Un bot es capaz de resolver ese problema que a nosotros nos puede quitar horas
Las tablas de multiplicar eran en mi infancia una especie de perdición. Entre los siete y ocho años, veía cómo se volvían una obsesión para mis padres y los de mis compañeros. Debíamos aprenderlas tan rápido como nuestras neuronas permitieran. Bastaba llegar del colegio, almorzar y detener el mundo media tarde para intentar superar el dos por dos es igual a cuatro. Esa insistencia también podía extenderse al período vacacional. El descanso no era opción. No voy a pasearme por los métodos conductistas usados para "corregirnos" tras un error. Cada quien tiene su propia versión mejorada y aumentada. Y es que, además del temor físico a fallar, cundía el celo ante las calculadoras.
Las excusas para alejarnos de ellas eran múltiples: desde el miedo a dañarlas hasta su resguardo como herramienta de trabajo de algún miembro de la familia. Pero la más poderosa, sin duda, era el terror a volvernos perezosos al momento de sacar cuentas. Resolverlas a punta de lápiz y papel era un ritual de iniciación fundamental para demostrar condiciones intelectuales mínimas. Ninguna tecla solucionará el problema si no puedes hacerlo tú.
Las calculadoras se volvieron nuestras aliadas cuando nos enfrentamos a las "tres Marías" (ignoro cómo llamarán hoy los integrantes de la generación Z a las materias de Física, Química y Matemáticas). Llegados a ese punto, el trauma estuvo en comprender cómo despejar fórmulas con efectividad, desentrañar "problemas" y aprender otros asuntos clave. Por fortuna, éramos liberados ya del veto sobre esos dispositivos que sacan por ti las cuentas, sin importar cuán veloces éramos en sumar, restar, multiplicar y dividir.
En aquellos tiempos, intuíamos que pensar, en su sentido más complejo y completo, era difícil. Aun desde nuestras más primarias bases, cuestionábamos por qué era necesario saber cuál es la velocidad media de un carro que recorrió 270 kilómetros en cinco horas. Eso, en muchos casos, se convirtió en un muro de contención en nuestro sistema educativo. ¿Por qué debíamos saber semejante cosa? No estaba claro, y, sin embargo, asumíamos que era importante, tanto que no alcanzábamos a comprenderlo. Alguien lo había creído así, y debía tener razón.
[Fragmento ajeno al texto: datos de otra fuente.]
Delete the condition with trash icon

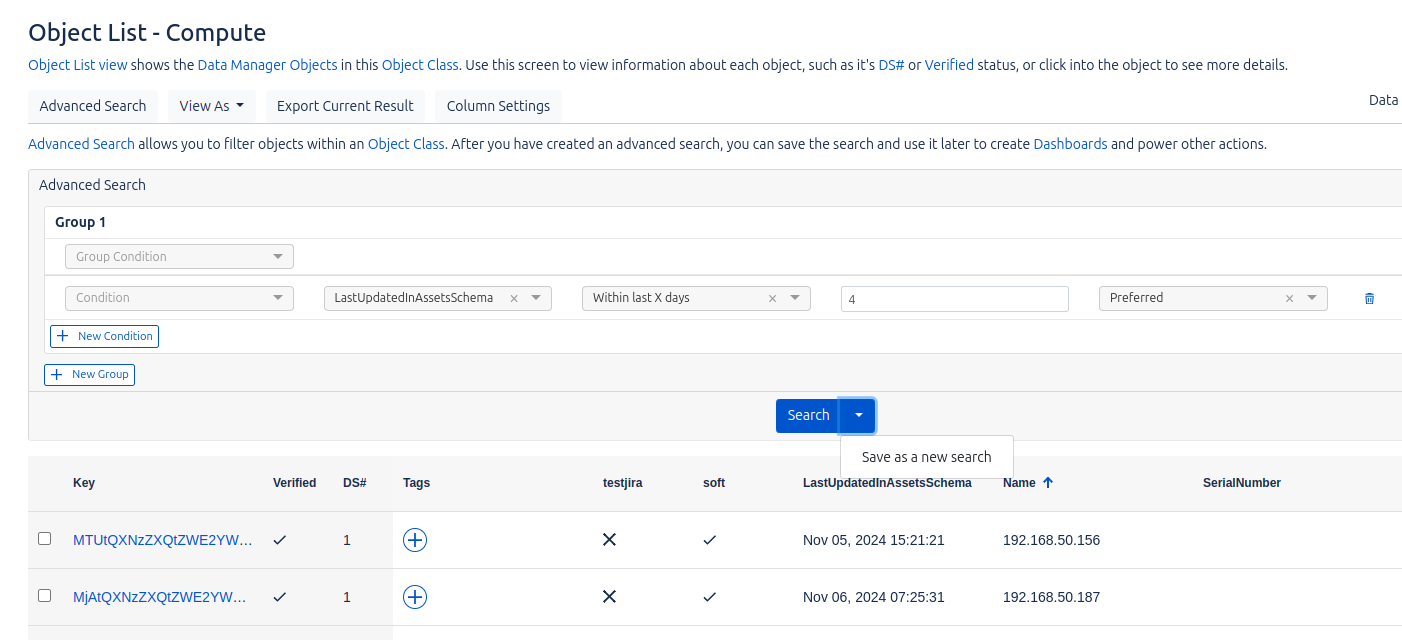click(x=1369, y=298)
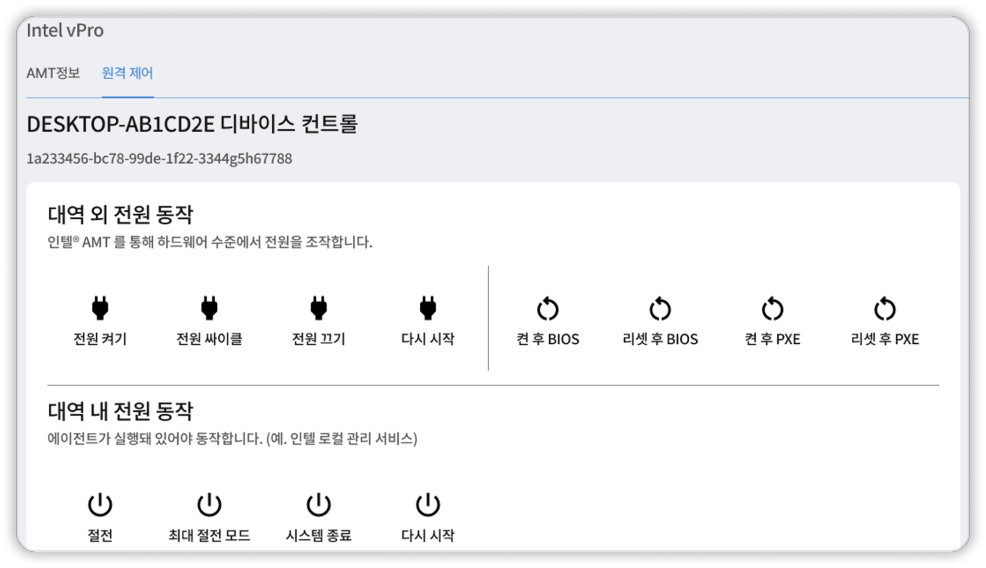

Hoy, el mundo va a una velocidad incomprensible, incluso para la física. No hemos terminado de adaptarnos a un dispositivo o plataforma digital cuando ya surge algo que lo cambiará todo. Lo impresionante, además, está en la simplificación de muchos procesos que a generaciones completas demandaron horas de intentos y frustraciones. Un bot es capaz de resolver ese problema que a nosotros nos puede quitar horas. No importa si es matemáticas o química, la inteligencia artificial (IA) puede hacerlo.
Pero ¿es posible resolver con facilidad pasmosa cosas complejas sin comprender finalmente cómo se hacen? Si las posibilidades actuales lo hacen todo tan sencillo, ¿qué debemos saber entonces? Ante cambios tan rápidos y mayor simplicidad, ¿hay posibilidad de razonar qué tan complejo es pensar? Seguro alguien ya lo analizó por nosotros. Nuestro conflicto con las calculadoras, al final, era pura nimiedad, como esta columna.